_The request:_
In the material, copy out the lines from the line containing "Click the Loops cycle icon" to the line containing "The image size is (664, 453).", swapping "Read more" for "Learn more" and changing nothing else. Omit the pictures.

_Dataset extract:_
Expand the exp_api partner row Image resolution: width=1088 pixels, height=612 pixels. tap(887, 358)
* * *
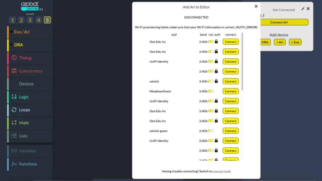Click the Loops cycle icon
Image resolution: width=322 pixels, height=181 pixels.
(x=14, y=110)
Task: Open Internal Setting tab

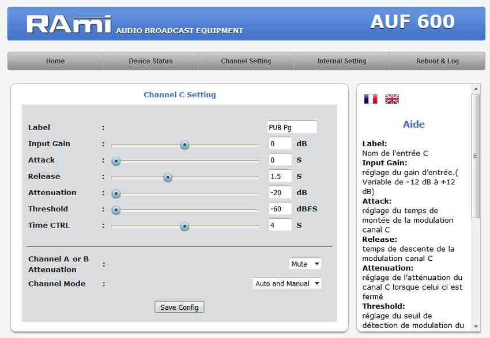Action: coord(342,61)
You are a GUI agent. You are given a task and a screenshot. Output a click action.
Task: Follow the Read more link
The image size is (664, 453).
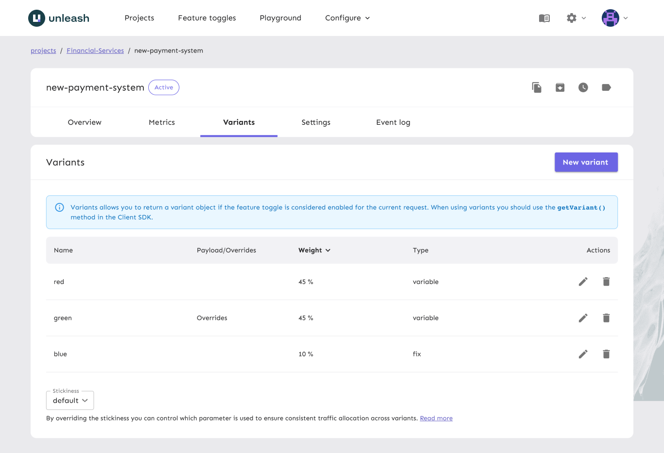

_Written answer:_
Click the Loops cycle icon
Image resolution: width=322 pixels, height=181 pixels.
(x=14, y=110)
Task: Open Internal Setting tab

Action: coord(342,61)
You are a GUI agent. You are given a task and a screenshot. Output a click action.
Task: Follow the Learn more link
The image size is (664, 453).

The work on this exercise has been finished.